Since then the company has pursued a highly aggressive growth strategy constituting of both organic and acquisitive growth. Sibanye in a very short space of time acquired the Cooke operations from Gold One International in 2013 and the Burnstone project from Wits Gold the following year. The aim of this aggressive growth strategy was to produce more sustainable gold operations.
The story of growth did not stop there.
Soon the company set its sights on the platinum sector and began to snap up various interests and operations in that space. In 2016 Sibanye acquired the Aquarius Platinum’s Rustenburg operations namely Kroondal mine as well as the Platinum Mile treatment facility in South Africa and in Zimbabwe it took over the Mimosa joint venture with Impala Platinum. Later that year the company also bought the Rustenburg operations of Anglo Platinum.
Still in 2016, Sibanye then made a US$2.2bn offer to buy Stillwater Mining in the US which when completed in May 2017 was the largest transaction in the PGM sector globally in over a decade. It was after this transaction that the company began to formally trade under the name Sibanye Stillwater.
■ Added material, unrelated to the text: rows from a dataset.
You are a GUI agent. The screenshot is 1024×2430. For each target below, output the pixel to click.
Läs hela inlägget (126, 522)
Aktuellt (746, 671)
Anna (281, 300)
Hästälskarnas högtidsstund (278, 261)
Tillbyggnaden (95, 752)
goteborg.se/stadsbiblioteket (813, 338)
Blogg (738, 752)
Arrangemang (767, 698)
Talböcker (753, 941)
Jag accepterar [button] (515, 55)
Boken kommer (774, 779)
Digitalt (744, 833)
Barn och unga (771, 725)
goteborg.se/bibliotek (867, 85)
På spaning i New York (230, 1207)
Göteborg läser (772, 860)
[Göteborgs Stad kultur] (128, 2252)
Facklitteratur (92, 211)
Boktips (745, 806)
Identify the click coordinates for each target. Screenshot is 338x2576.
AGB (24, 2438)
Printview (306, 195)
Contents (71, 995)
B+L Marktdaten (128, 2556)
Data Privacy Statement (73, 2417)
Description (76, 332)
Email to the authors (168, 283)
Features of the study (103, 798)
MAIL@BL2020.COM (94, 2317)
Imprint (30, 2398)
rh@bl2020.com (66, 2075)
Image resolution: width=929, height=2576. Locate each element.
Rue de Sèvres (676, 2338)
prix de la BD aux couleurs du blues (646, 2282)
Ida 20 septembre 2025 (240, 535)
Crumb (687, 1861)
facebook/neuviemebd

From 2018-2019 the company was involved in strategic acquisitions securing funding to the tune of US$500 million ostensibly to shore up its balance sheet as well as to reduce leverage. The company entered an arrangement with DRD Gold to establish a mining tailings retreatment partnership. Sibanye also acquired SFA Oxford a consulting company to provide it with market intelligence on battery materials and precious metals for industrial, automotive, and smart city technologies.
June 2019 was a watershed moment for the company when it acquired the entire share capital of Lonmin resulting in Sibanye Stillwater becoming the largest platinum miner in the world. An internal restructuring of the company followed in February 2020 changing the group holding company from Sibanye Gold Limited to Sibanye-Stillwater Limited. The group is now trading under the tickers JSE: SSW and NYSE: SBSW.
As any rational investor and businessperson would imagine such an aggressive growth strategy would come at a great cost. The cost of consolidation of all the newly acquired businesses put considerable pressure on the group’s ability to generate cash flow which then led to reduced and gradually suspended dividend payments. The soft commodity prices from about 2013-2016 did not help matters much together with repayments on borrowings which was largely US$ denominated around the same period that the Rand was trading at all-time lows against its major trading partners.
Additionally, Sibanye has had issues historically with safety in some of its operations. In June 2018 the group lost three miners in an accident at one of its gold mines. In April 2019 a total of 1,800 miners were trapped underground after an incident at one of its platinum shafts. These are just some of the historical mine safety incidents and issues that have plagued the group. The safety issues had the effect of driving down the group’s share price with one prominent Johannesburg fund manager asserting that he would not invest in Sibanye on moral and ethical grounds.
Today many if not all the operational and financial issues that had hounded Sibanye Stillwater have been resolved and as a testament to this fact the group delivered a 718% increase in last year earnings and announcing R1.3 billion dividends. Shareholders who have suffered long during the years of distress that the group endured over the years have been rewarded very richly in both capital appreciation and dividends. The company is not slowing down because there is still great scope for further capital appreciation if the forward guidance on expected share price by most brokerage houses is to be believed.
In conclusion, Sibanye Stillwater, given its history and prospects, presents a strong buy even at the current price given the capable management of veteran miner Neal Froneman and his team. They have managed to get the operations of the group up to scratch and maintain a tight hold on the group’s finances.